らんどくなんでもかんでもR

はじめまして。文学や美術、音楽、そして猫のブログをしています。 よかったら、のぞいてみてくださいね。 Nice to meet you. I write about literature, art, music, and cats.

「夢十夜」第七夜 夏目漱石

第七夜


漱石は大きな客船に乗って、あてどなく来る日も来る日も大海を航海しています。
漱石自身、この船がどこに向かっているか知りませんし、船員に聞いても納得いく答えは返ってきません。

自分がこれからどこへ行くのか、心細さと不安感を抱いたまま船は進んでいきます。

この船には異人の客がほとんどであることから、漱石が英国に留学した時に乗った船の記憶でしょうか。
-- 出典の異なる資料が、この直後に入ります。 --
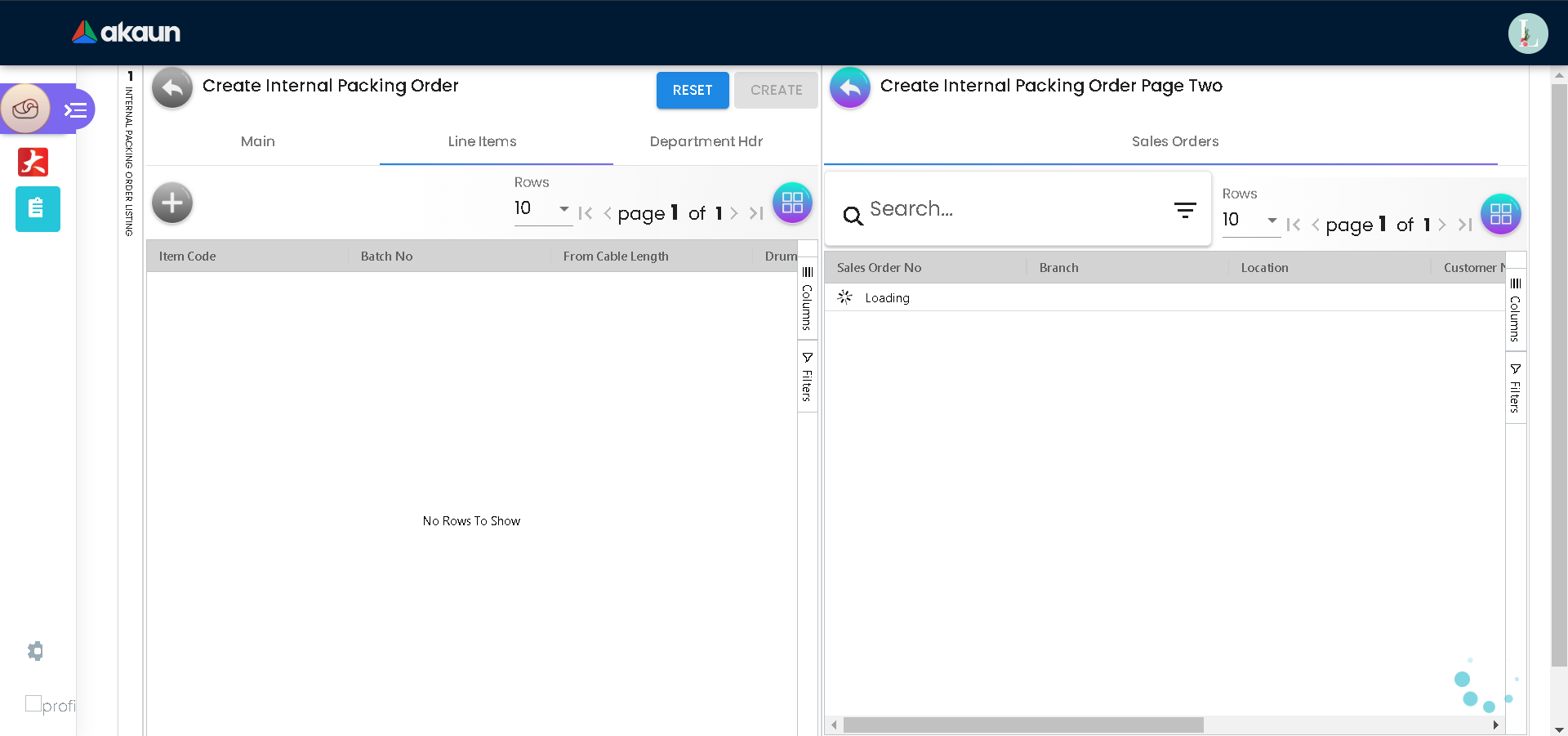The height and width of the screenshot is (736, 1568).
Task: Click the purple back arrow for Page Two
Action: [x=850, y=87]
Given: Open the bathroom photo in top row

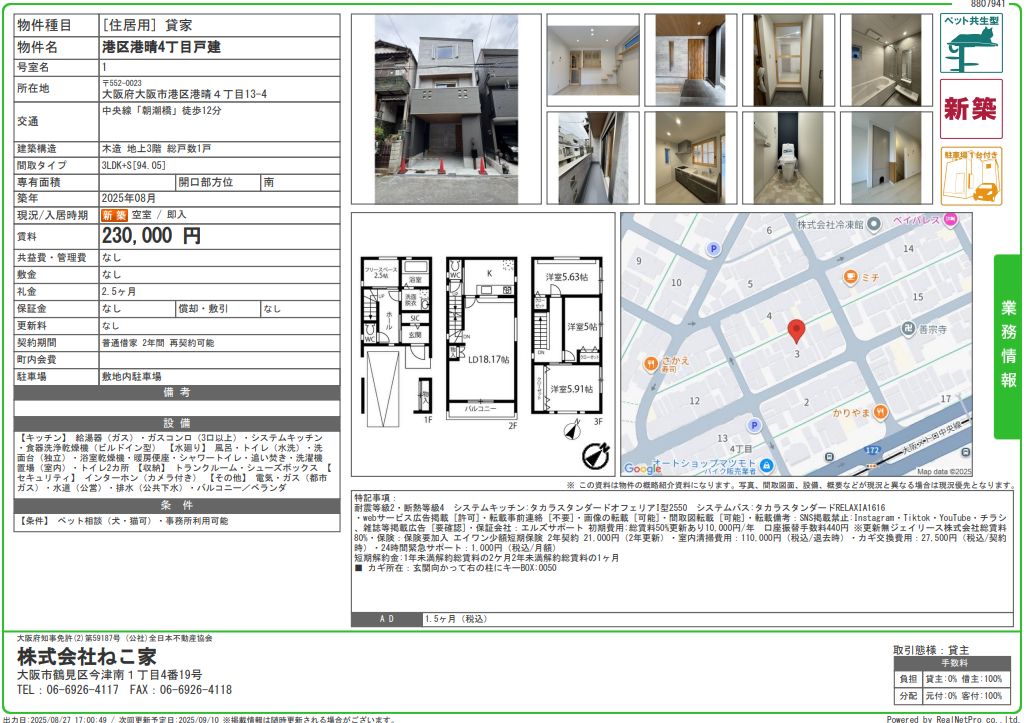Looking at the screenshot, I should point(885,60).
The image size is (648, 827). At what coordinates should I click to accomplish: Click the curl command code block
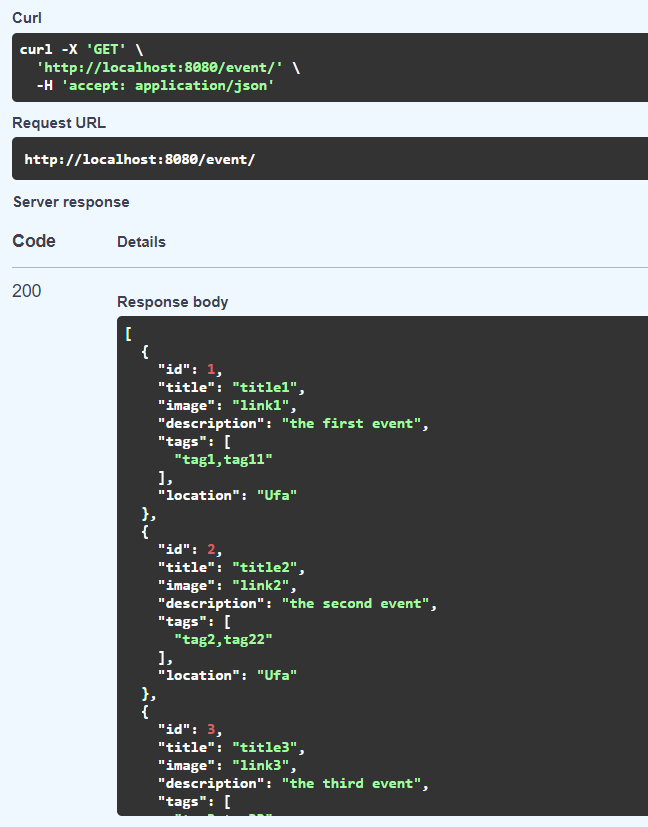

漱石は国費留学生として英国留学しましたが、当地でひどい神経衰弱になってしまい、
それは本国で夏目発狂と噂されてしまうほどのひどさでした。

英国に行く時の漠然とした不安感、精神を患い
病身で日本に帰ってくる時の自分の未来への心細さ・不安感などが、
この夢に反映されているのかもしれません。

夢十夜」を執筆していた頃の漱石は大学の教官を辞め、
職業作家として歩み出して間もない時期ですから、
それに対する心細さ・不安感などが呼び水となって、
英国留学の時のつらい思い出を夢に呼び起こしてしまったのかもしれませんね。

船の中で天文学を語る異人、ピアノに合わせて歌を歌う男女などと出会いますが、
漱石の心に留まらず、いずれも通り過ぎてゆく存在です。

唯一、女が船の手すりに寄りかかり泣いているのを見て、
悲しいのは自分ばかりではないのだと共感します。
しかし二人は触れあうことで、お互いの悲しみを解決しようとすることもなく、
やはり無言で通り過ぎてしまう存在に過ぎません。

船の中で孤独を癒されなかった漱石は遂に船から投身自殺してしまいます。

先日、別の記事でも書きましたが(【字余りのうた】36参照)、
夢の中でもなかなか無茶はできないものです。

自分は現実の世界で自殺をしようと考えたことは一度もありません。
考えたことがないから、現実の世界であろうと夢の中であろうと、
自分は自分の自殺を具体化することができないんです。

翻って夏目漱石が夢の中とはいえ、船から投身自殺して自殺を具体化しているということは、
現実の世界で自殺を試みようとしたことがあるのではと考えてしまいました。

しかし船から飛び降りてからがやはり夢。
海に着水するまでにかなりのタイムラグがあり、その間にいろいろな事を思います。
漱石は命が惜しくなってやめればよかったと後悔します。

しかし夢の中とはいえ、そこから急反転して空に飛び上がることはできないようです。
ここが夢の不思議なところですよね。

結局、漱石は飛び降りたことを後悔しながら恐怖を抱きつつ、黒い波の方へ静かに落ちてゆきます。

海面に着水する寸前くらいで、漱石は目が覚めたのでしょうか。
あー、夢で良かったと思う典型的な夢ですよね(^_^;)

しかし漱石の心の奥にひそんでいた記憶みたいなものが見え隠れして、誠に興味深い夢のように思いました。